_Directions for this task:_
Express each line of the data below as one string in a JSON array, leaving out blank lines.

_Material provided:_
☆ ☆ ☆ ☆ ☆ ☆ ☆

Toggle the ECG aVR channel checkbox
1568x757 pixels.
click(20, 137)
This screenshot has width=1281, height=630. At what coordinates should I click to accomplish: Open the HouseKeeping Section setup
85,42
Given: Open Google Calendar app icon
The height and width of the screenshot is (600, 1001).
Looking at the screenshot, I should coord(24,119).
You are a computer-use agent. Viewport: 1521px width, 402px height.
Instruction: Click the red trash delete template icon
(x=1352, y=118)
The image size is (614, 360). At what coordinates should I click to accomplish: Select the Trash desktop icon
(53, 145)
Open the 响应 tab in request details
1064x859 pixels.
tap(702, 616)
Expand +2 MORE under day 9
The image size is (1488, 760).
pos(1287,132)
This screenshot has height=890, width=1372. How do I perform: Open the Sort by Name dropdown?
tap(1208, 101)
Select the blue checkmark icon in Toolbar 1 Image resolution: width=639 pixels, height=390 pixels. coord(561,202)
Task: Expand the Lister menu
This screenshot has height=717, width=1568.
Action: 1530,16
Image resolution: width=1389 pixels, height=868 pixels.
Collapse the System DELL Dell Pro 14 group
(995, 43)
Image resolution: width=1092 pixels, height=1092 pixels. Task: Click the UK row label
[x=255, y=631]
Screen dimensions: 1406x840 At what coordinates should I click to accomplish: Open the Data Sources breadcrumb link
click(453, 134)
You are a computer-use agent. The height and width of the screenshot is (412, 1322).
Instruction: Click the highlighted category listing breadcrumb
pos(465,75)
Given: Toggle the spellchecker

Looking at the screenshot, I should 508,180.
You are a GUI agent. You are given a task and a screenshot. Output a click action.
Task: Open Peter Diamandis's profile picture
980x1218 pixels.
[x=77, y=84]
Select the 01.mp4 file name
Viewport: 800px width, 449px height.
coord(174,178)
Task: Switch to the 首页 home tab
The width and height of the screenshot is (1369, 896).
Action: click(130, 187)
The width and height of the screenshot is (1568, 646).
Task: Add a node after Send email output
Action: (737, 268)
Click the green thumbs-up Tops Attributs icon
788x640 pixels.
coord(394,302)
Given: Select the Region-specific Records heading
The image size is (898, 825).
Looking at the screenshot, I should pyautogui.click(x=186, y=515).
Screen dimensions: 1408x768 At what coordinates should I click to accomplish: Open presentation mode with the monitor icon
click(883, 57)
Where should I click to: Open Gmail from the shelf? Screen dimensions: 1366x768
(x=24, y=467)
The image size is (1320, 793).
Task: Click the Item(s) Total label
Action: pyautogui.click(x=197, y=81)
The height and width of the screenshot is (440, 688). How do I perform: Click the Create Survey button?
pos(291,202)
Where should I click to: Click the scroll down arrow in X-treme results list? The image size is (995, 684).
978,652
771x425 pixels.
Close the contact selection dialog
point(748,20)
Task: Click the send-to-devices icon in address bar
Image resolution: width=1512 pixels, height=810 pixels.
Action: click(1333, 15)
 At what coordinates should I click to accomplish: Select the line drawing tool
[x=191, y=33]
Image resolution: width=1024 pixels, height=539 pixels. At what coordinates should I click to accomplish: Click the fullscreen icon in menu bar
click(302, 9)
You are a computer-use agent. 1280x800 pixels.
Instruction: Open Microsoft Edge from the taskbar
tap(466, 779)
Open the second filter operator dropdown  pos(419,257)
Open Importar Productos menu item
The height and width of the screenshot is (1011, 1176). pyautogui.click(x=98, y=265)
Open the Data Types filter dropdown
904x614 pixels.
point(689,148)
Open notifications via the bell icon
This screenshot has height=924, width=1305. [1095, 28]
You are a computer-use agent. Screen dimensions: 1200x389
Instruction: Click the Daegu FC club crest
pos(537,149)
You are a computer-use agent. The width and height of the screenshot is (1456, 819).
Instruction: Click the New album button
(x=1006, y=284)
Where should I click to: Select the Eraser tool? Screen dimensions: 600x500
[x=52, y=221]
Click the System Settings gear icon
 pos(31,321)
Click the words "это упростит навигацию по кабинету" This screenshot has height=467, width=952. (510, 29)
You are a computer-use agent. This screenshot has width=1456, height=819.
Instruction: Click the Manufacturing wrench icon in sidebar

☆ ☆ ☆ ☆ ☆ ☆ ☆

_Answer below:_
[
  "Toggle the ECG aVR channel checkbox",
  "1568x757 pixels.",
  "click(20, 137)",
  "This screenshot has width=1281, height=630. At what coordinates should I click to accomplish: Open the HouseKeeping Section setup",
  "85,42",
  "Given: Open Google Calendar app icon",
  "The height and width of the screenshot is (600, 1001).",
  "Looking at the screenshot, I should coord(24,119).",
  "You are a computer-use agent. Viewport: 1521px width, 402px height.",
  "Instruction: Click the red trash delete template icon",
  "(x=1352, y=118)",
  "The image size is (614, 360). At what coordinates should I click to accomplish: Select the Trash desktop icon",
  "(53, 145)",
  "Open the 响应 tab in request details",
  "1064x859 pixels.",
  "tap(702, 616)",
  "Expand +2 MORE under day 9",
  "The image size is (1488, 760).",
  "pos(1287,132)",
  "This screenshot has height=890, width=1372. How do I perform: Open the Sort by Name dropdown?",
  "tap(1208, 101)",
  "Select the blue checkmark icon in Toolbar 1 Image resolution: width=639 pixels, height=390 pixels. coord(561,202)",
  "Task: Expand the Lister menu",
  "This screenshot has height=717, width=1568.",
  "Action: 1530,16",
  "Image resolution: width=1389 pixels, height=868 pixels.",
  "Collapse the System DELL Dell Pro 14 group",
  "(995, 43)",
  "Image resolution: width=1092 pixels, height=1092 pixels. Task: Click the UK row label",
  "[x=255, y=631]",
  "Screen dimensions: 1406x840 At what coordinates should I click to accomplish: Open the Data Sources breadcrumb link",
  "click(453, 134)",
  "You are a computer-use agent. The height and width of the screenshot is (412, 1322).",
  "Instruction: Click the highlighted category listing breadcrumb",
  "pos(465,75)",
  "Given: Toggle the spellchecker",
  "Looking at the screenshot, I should 508,180.",
  "You are a GUI agent. You are given a task and a screenshot. Output a click action.",
  "Task: Open Peter Diamandis's profile picture",
  "980x1218 pixels.",
  "[x=77, y=84]",
  "Select the 01.mp4 file name",
  "Viewport: 800px width, 449px height.",
  "coord(174,178)",
  "Task: Switch to the 首页 home tab",
  "The width and height of the screenshot is (1369, 896).",
  "Action: click(130, 187)",
  "The width and height of the screenshot is (1568, 646).",
  "Task: Add a node after Send email output",
  "Action: (737, 268)",
  "Click the green thumbs-up Tops Attributs icon",
  "788x640 pixels.",
  "coord(394,302)",
  "Given: Select the Region-specific Records heading",
  "The image size is (898, 825).",
  "Looking at the screenshot, I should pyautogui.click(x=186, y=515).",
  "Screen dimensions: 1408x768 At what coordinates should I click to accomplish: Open presentation mode with the monitor icon",
  "click(883, 57)",
  "Where should I click to: Open Gmail from the shelf? Screen dimensions: 1366x768",
  "(x=24, y=467)",
  "The image size is (1320, 793).",
  "Task: Click the Item(s) Total label",
  "Action: pyautogui.click(x=197, y=81)",
  "The height and width of the screenshot is (440, 688). How do I perform: Click the Create Survey button?",
  "pos(291,202)",
  "Where should I click to: Click the scroll down arrow in X-treme results list? The image size is (995, 684).",
  "978,652",
  "771x425 pixels.",
  "Close the contact selection dialog",
  "point(748,20)",
  "Task: Click the send-to-devices icon in address bar",
  "Image resolution: width=1512 pixels, height=810 pixels.",
  "Action: click(1333, 15)",
  " At what coordinates should I click to accomplish: Select the line drawing tool",
  "[x=191, y=33]",
  "Image resolution: width=1024 pixels, height=539 pixels. At what coordinates should I click to accomplish: Click the fullscreen icon in menu bar",
  "click(302, 9)",
  "You are a computer-use agent. 1280x800 pixels.",
  "Instruction: Open Microsoft Edge from the taskbar",
  "tap(466, 779)",
  "Open the second filter operator dropdown  pos(419,257)",
  "Open Importar Productos menu item",
  "The height and width of the screenshot is (1011, 1176). pyautogui.click(x=98, y=265)",
  "Open the Data Types filter dropdown",
  "904x614 pixels.",
  "point(689,148)",
  "Open notifications via the bell icon",
  "This screenshot has height=924, width=1305. [1095, 28]",
  "You are a computer-use agent. Screen dimensions: 1200x389",
  "Instruction: Click the Daegu FC club crest",
  "pos(537,149)",
  "You are a computer-use agent. The width and height of the screenshot is (1456, 819).",
  "Instruction: Click the New album button",
  "(x=1006, y=284)",
  "Where should I click to: Select the Eraser tool? Screen dimensions: 600x500",
  "[x=52, y=221]",
  "Click the System Settings gear icon",
  " pos(31,321)",
  "Click the words \"это упростит навигацию по кабинету\" This screenshot has height=467, width=952. (510, 29)",
  "You are a computer-use agent. This screenshot has width=1456, height=819.",
  "Instruction: Click the Manufacturing wrench icon in sidebar"
]